■ What the task asks ■
Rewrite every line of the items below as a Markdown table with the columns Row and Line, numbering each row and skipping blank lines.

■ Excerpted records ■

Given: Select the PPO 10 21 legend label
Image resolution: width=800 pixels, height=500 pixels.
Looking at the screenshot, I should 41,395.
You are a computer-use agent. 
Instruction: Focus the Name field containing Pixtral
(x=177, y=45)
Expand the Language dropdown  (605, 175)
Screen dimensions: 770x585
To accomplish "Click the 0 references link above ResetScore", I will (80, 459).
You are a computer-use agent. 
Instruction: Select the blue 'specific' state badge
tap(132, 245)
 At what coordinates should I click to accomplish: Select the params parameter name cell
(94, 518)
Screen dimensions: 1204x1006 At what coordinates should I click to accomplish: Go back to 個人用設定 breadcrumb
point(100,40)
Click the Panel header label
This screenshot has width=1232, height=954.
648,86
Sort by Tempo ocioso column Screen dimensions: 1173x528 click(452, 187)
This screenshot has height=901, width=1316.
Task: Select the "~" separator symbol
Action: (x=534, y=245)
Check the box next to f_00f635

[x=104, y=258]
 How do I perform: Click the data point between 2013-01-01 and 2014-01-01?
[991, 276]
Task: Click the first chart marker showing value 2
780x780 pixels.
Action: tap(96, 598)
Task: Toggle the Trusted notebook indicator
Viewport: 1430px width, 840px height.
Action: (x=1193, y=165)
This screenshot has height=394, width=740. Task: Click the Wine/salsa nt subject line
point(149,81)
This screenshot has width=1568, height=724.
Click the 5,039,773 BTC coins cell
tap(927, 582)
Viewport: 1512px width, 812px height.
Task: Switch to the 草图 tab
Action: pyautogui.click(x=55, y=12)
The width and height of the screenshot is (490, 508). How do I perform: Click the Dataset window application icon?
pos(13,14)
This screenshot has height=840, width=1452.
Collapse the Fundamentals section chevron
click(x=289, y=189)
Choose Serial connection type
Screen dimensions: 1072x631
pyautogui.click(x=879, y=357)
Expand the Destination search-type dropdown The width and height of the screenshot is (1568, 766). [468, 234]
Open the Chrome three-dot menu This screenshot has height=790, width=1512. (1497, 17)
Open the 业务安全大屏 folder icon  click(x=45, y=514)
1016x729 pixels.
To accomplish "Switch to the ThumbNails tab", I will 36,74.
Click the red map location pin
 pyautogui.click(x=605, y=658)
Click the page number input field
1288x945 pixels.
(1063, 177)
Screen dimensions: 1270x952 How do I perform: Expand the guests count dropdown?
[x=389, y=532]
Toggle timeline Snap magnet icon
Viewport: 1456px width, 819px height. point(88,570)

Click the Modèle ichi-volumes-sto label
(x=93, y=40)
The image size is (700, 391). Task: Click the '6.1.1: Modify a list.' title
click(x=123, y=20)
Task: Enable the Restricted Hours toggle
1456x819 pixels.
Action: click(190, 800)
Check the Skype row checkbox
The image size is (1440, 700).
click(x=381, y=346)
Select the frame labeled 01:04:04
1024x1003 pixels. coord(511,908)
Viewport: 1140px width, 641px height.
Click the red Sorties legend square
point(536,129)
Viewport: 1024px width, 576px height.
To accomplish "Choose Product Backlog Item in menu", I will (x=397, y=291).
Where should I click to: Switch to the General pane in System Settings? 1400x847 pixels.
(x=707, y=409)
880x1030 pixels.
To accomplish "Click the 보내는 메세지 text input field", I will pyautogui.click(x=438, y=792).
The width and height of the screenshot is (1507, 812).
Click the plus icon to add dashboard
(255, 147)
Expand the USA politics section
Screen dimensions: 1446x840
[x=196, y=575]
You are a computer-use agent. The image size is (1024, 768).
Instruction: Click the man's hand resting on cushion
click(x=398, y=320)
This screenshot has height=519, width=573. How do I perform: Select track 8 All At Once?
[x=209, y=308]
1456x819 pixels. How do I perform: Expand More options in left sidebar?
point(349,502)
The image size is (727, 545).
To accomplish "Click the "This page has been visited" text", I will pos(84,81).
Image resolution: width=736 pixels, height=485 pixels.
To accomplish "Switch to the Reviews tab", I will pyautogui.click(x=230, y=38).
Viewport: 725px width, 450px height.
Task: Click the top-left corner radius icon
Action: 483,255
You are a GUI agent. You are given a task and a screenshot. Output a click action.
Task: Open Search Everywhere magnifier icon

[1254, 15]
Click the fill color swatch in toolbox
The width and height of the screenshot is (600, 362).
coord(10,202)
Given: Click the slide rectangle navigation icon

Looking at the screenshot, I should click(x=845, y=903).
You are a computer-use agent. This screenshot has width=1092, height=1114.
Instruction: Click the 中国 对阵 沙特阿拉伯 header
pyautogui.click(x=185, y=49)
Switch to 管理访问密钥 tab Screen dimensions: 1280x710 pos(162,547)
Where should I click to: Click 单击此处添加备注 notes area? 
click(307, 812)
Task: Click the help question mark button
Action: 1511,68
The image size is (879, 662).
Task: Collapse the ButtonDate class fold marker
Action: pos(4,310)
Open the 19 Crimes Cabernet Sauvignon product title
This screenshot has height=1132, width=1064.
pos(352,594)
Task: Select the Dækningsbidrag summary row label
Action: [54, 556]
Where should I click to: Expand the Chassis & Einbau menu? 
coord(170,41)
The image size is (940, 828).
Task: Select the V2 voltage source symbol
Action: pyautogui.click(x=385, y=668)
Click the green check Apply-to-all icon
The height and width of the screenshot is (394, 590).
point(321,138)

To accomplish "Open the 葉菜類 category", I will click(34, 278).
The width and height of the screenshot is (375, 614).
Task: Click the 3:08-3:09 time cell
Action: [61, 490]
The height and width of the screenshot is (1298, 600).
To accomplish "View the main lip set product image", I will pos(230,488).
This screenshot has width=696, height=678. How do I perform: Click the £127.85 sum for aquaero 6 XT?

■ Task answer ■
| Row | Line |
|---|---|
| 1 | Given: Select the PPO 10 21 legend label |
| 2 | Image resolution: width=800 pixels, height=500 pixels. |
| 3 | Looking at the screenshot, I should 41,395. |
| 4 | You are a computer-use agent.  |
| 5 | Instruction: Focus the Name field containing Pixtral |
| 6 | (x=177, y=45) |
| 7 | Expand the Language dropdown  (605, 175) |
| 8 | Screen dimensions: 770x585 |
| 9 | To accomplish "Click the 0 references link above ResetScore", I will (80, 459). |
| 10 | You are a computer-use agent.  |
| 11 | Instruction: Select the blue 'specific' state badge |
| 12 | tap(132, 245) |
| 13 |  At what coordinates should I click to accomplish: Select the params parameter name cell |
| 14 | (94, 518) |
| 15 | Screen dimensions: 1204x1006 At what coordinates should I click to accomplish: Go back to 個人用設定 breadcrumb |
| 16 | point(100,40) |
| 17 | Click the Panel header label |
| 18 | This screenshot has width=1232, height=954. |
| 19 | 648,86 |
| 20 | Sort by Tempo ocioso column Screen dimensions: 1173x528 click(452, 187) |
| 21 | This screenshot has height=901, width=1316. |
| 22 | Task: Select the "~" separator symbol |
| 23 | Action: (x=534, y=245) |
| 24 | Check the box next to f_00f635 |
| 25 | [x=104, y=258] |
| 26 |  How do I perform: Click the data point between 2013-01-01 and 2014-01-01? |
| 27 | [991, 276] |
| 28 | Task: Click the first chart marker showing value 2 |
| 29 | 780x780 pixels. |
| 30 | Action: tap(96, 598) |
| 31 | Task: Toggle the Trusted notebook indicator |
| 32 | Viewport: 1430px width, 840px height. |
| 33 | Action: (x=1193, y=165) |
| 34 | This screenshot has height=394, width=740. Task: Click the Wine/salsa nt subject line |
| 35 | point(149,81) |
| 36 | This screenshot has width=1568, height=724. |
| 37 | Click the 5,039,773 BTC coins cell |
| 38 | tap(927, 582) |
| 39 | Viewport: 1512px width, 812px height. |
| 40 | Task: Switch to the 草图 tab |
| 41 | Action: pyautogui.click(x=55, y=12) |
| 42 | The width and height of the screenshot is (490, 508). How do I perform: Click the Dataset window application icon? |
| 43 | pos(13,14) |
| 44 | This screenshot has height=840, width=1452. |
| 45 | Collapse the Fundamentals section chevron |
| 46 | click(x=289, y=189) |
| 47 | Choose Serial connection type |
| 48 | Screen dimensions: 1072x631 |
| 49 | pyautogui.click(x=879, y=357) |
| 50 | Expand the Destination search-type dropdown The width and height of the screenshot is (1568, 766). [468, 234] |
| 51 | Open the Chrome three-dot menu This screenshot has height=790, width=1512. (1497, 17) |
| 52 | Open the 业务安全大屏 folder icon  click(x=45, y=514) |
| 53 | 1016x729 pixels. |
| 54 | To accomplish "Switch to the ThumbNails tab", I will 36,74. |
| 55 | Click the red map location pin |
| 56 |  pyautogui.click(x=605, y=658) |
| 57 | Click the page number input field |
| 58 | 1288x945 pixels. |
| 59 | (1063, 177) |
| 60 | Screen dimensions: 1270x952 How do I perform: Expand the guests count dropdown? |
| 61 | [x=389, y=532] |
| 62 | Toggle timeline Snap magnet icon |
| 63 | Viewport: 1456px width, 819px height. point(88,570) |
| 64 | Click the Modèle ichi-volumes-sto label |
| 65 | (x=93, y=40) |
| 66 | The image size is (700, 391). Task: Click the '6.1.1: Modify a list.' title |
| 67 | click(x=123, y=20) |
| 68 | Task: Enable the Restricted Hours toggle |
| 69 | 1456x819 pixels. |
| 70 | Action: click(190, 800) |
| 71 | Check the Skype row checkbox |
| 72 | The image size is (1440, 700). |
| 73 | click(x=381, y=346) |
| 74 | Select the frame labeled 01:04:04 |
| 75 | 1024x1003 pixels. coord(511,908) |
| 76 | Viewport: 1140px width, 641px height. |
| 77 | Click the red Sorties legend square |
| 78 | point(536,129) |
| 79 | Viewport: 1024px width, 576px height. |
| 80 | To accomplish "Choose Product Backlog Item in menu", I will (x=397, y=291). |
| 81 | Where should I click to: Switch to the General pane in System Settings? 1400x847 pixels. |
| 82 | (x=707, y=409) |
| 83 | 880x1030 pixels. |
| 84 | To accomplish "Click the 보내는 메세지 text input field", I will pyautogui.click(x=438, y=792). |
| 85 | The width and height of the screenshot is (1507, 812). |
| 86 | Click the plus icon to add dashboard |
| 87 | (255, 147) |
| 88 | Expand the USA politics section |
| 89 | Screen dimensions: 1446x840 |
| 90 | [x=196, y=575] |
| 91 | You are a computer-use agent. The image size is (1024, 768). |
| 92 | Instruction: Click the man's hand resting on cushion |
| 93 | click(x=398, y=320) |
| 94 | This screenshot has height=519, width=573. How do I perform: Select track 8 All At Once? |
| 95 | [x=209, y=308] |
| 96 | 1456x819 pixels. How do I perform: Expand More options in left sidebar? |
| 97 | point(349,502) |
| 98 | The image size is (727, 545). |
| 99 | To accomplish "Click the "This page has been visited" text", I will pos(84,81). |
| 100 | Image resolution: width=736 pixels, height=485 pixels. |
| 101 | To accomplish "Switch to the Reviews tab", I will pyautogui.click(x=230, y=38). |
| 102 | Viewport: 725px width, 450px height. |
| 103 | Task: Click the top-left corner radius icon |
| 104 | Action: 483,255 |
| 105 | You are a GUI agent. You are given a task and a screenshot. Output a click action. |
| 106 | Task: Open Search Everywhere magnifier icon |
| 107 | [1254, 15] |
| 108 | Click the fill color swatch in toolbox |
| 109 | The width and height of the screenshot is (600, 362). |
| 110 | coord(10,202) |
| 111 | Given: Click the slide rectangle navigation icon |
| 112 | Looking at the screenshot, I should click(x=845, y=903). |
| 113 | You are a computer-use agent. This screenshot has width=1092, height=1114. |
| 114 | Instruction: Click the 中国 对阵 沙特阿拉伯 header |
| 115 | pyautogui.click(x=185, y=49) |
| 116 | Switch to 管理访问密钥 tab Screen dimensions: 1280x710 pos(162,547) |
| 117 | Where should I click to: Click 单击此处添加备注 notes area?  |
| 118 | click(307, 812) |
| 119 | Task: Click the help question mark button |
| 120 | Action: 1511,68 |
| 121 | The image size is (879, 662). |
| 122 | Task: Collapse the ButtonDate class fold marker |
| 123 | Action: pos(4,310) |
| 124 | Open the 19 Crimes Cabernet Sauvignon product title |
| 125 | This screenshot has height=1132, width=1064. |
| 126 | pos(352,594) |
| 127 | Task: Select the Dækningsbidrag summary row label |
| 128 | Action: [54, 556] |
| 129 | Where should I click to: Expand the Chassis & Einbau menu?  |
| 130 | coord(170,41) |
| 131 | The image size is (940, 828). |
| 132 | Task: Select the V2 voltage source symbol |
| 133 | Action: pyautogui.click(x=385, y=668) |
| 134 | Click the green check Apply-to-all icon |
| 135 | The height and width of the screenshot is (394, 590). |
| 136 | point(321,138) |
| 137 | To accomplish "Open the 葉菜類 category", I will click(34, 278). |
| 138 | The width and height of the screenshot is (375, 614). |
| 139 | Task: Click the 3:08-3:09 time cell |
| 140 | Action: [61, 490] |
| 141 | The height and width of the screenshot is (1298, 600). |
| 142 | To accomplish "View the main lip set product image", I will pos(230,488). |
| 143 | This screenshot has width=696, height=678. How do I perform: Click the £127.85 sum for aquaero 6 XT? |